● **What you need to do**
Write the next part of the blog post about why successful bands refuse to die, beginning right after its last sentence.

● **Excerpted text**
Wednesday, March 9, 2011

Burn Out or Fade Away

Summer - Buffalo Tom (mp3)
So Fast So Numb - R.E.M. (mp3)

Why do successful bands refuse to die?

In the annals of humanity, few stories are as repetitive and inevitable as this: that we rage, rage against the dying of the light. We’ve romanticized the notion so heavily that, even when we don’t have any energy left in us, and even when we don’t have any rage left in us, we still refuse to embrace the Grim Reaper.

One of my coworkers’ mothers is 78 years old and just underwent septuple bypass open-heart surgery. The doctors and family pondered over it for a day or two. Sure, the surgery might fail, or it might kill her, but she had a 75-80 percent chance of making it.

A decade earlier, she had just wanted to see her dear grandson get married. If she could just see him get married and happy on his wedding day, she would die a happy grandma. But he went and got married while she was still plenty healthy, three years ago. So the deal changed. Now she wanted to see that first great-grandchild. If she could just see that, she could die happy.


I’m a spry 40. It’s easy for me to look at people who have lived almost two of my lifetimes and proclaim that they should accept death as an inevitable part of life and get right with their divine creator rather than finding massively expensive medical measures just to delay what cannot be stopped.

My mother turns 70 this year. My cavalier and callous attitude towards death upsets her greatly. “I guess I used to think that way. I know I did,” she’d say, shaking her head. “But now that I’m getting closer and closer to death’s door, I guess I’m just not all that excited about opening it yet. There’s more to be done. I want to see my granddaughters graduate high school. And college. And maybe if I’m lucky I can see my great-grandchildren born. And I still have a lot to contribute to our church, and to our family. I’m just not ready yet. Not nearly as ready as I thought I’d be 30 years ago.”

In other words, when death is a distant relative in a foreign land, we’re cool with him. When death is a next-door neighbor, we rally the association and do our best to get his ass removed from the premises at all costs. Even if we know damn well he has a right to live there, and even as his dog continues taking regular shits in our rhododendrons.

Perhaps it’s unfair of me to expect bands to approach death differently.

● **Information given**
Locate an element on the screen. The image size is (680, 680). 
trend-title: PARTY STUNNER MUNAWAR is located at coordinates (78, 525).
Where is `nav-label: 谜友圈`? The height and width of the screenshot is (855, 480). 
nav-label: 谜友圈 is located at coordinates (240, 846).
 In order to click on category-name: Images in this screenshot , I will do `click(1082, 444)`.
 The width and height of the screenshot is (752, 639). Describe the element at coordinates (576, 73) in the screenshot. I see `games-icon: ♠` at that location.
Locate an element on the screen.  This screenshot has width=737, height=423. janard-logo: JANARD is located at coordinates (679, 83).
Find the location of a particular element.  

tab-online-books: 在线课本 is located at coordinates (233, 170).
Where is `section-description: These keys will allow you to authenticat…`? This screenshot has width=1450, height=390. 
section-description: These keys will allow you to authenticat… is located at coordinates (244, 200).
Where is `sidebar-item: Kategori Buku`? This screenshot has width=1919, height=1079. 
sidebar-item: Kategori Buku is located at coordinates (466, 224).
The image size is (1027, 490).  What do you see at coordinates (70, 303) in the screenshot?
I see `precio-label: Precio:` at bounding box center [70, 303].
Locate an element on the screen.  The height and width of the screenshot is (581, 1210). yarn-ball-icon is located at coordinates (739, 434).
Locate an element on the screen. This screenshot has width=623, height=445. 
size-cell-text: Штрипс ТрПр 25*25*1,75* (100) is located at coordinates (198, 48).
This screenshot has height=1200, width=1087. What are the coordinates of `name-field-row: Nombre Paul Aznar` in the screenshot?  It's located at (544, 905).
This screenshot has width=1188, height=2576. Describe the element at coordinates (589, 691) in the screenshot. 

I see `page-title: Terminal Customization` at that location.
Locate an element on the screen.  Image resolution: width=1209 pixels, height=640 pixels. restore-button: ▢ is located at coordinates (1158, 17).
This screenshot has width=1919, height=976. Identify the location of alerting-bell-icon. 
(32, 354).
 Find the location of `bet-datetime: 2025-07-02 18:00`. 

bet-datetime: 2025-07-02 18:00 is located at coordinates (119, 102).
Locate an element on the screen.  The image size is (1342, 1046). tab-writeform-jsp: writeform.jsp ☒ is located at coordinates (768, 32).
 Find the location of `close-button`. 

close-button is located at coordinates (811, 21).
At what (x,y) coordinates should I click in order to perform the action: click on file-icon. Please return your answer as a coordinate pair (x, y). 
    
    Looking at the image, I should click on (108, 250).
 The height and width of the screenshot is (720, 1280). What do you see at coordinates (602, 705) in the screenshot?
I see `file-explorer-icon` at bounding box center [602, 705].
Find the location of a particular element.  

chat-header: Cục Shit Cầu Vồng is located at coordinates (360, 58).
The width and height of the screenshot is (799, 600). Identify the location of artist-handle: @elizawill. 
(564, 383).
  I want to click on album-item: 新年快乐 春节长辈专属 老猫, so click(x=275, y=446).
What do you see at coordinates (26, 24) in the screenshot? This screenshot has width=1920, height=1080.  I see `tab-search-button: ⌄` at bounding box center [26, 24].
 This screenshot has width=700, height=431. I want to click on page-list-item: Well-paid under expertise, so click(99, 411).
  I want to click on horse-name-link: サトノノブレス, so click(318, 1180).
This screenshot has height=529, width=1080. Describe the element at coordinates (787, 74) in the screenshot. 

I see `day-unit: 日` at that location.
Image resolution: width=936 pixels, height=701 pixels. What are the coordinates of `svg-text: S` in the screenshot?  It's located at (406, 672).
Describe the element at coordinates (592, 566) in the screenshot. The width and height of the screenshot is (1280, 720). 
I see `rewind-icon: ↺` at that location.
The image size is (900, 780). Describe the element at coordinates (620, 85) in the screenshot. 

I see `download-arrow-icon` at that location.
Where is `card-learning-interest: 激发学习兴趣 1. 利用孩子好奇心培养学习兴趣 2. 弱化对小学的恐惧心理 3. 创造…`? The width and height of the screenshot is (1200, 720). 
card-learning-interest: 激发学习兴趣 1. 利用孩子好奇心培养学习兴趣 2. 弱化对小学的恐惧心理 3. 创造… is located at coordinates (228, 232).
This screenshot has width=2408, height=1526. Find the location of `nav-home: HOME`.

● **Response area**
Beady Eye is Oasis Minus Noel Gallagher. It’s a band trying to sound like a band whose entire raison d'ĂȘtre was to riff off and amplify THE band of all bands. Or, put another way, it’s a band that just doesn’t want to accept that maybe they were already better off dead several albums ago.

R.E.M. has a new album out. The critics are all praising it and claiming it’s the best thing they’ve done in 15 years, since their vastly under-appreciated New Adventures in Hi-Fi. But if you look closer at these critics’ statements, it says the following: this album is a compilation of some of their biggest highlights over the last two-thirds of their career! In other words, what they do great with this album is to sound a lot like they already have previously. In other words, why not just compile a Greatest Hits 1997-2011? (Same exact things were said by critics when U2 came out with All That You Can’t Leave Behind, by the way.)

If the best you can do, as a band, is skillfully simulate a sound and a feeling you already created, aren’t you a zombie or a Xerox machine already and just don't know it?

But the story of rock, the story of successful performers, is similar to old people in general. Mick Jagger and my mother say the same things with different words. The closer these bands get to death, the more they want just one more milestone, just one more little reminder that they’ve lived the good life and fought the good fight.

I bought that Beady Eye album. I’ll probably buy the R.E.M. album. I’ve purchased recent albums by the Hooters, the BoDeans and Buffalo Tom, too. The more like family they’ve been in my music collection, the more my babbles about accepting mortality fail to match my actions of helping to keep them alive.

When the fit hits the shan, nobody likes saying goodbye to a loved one.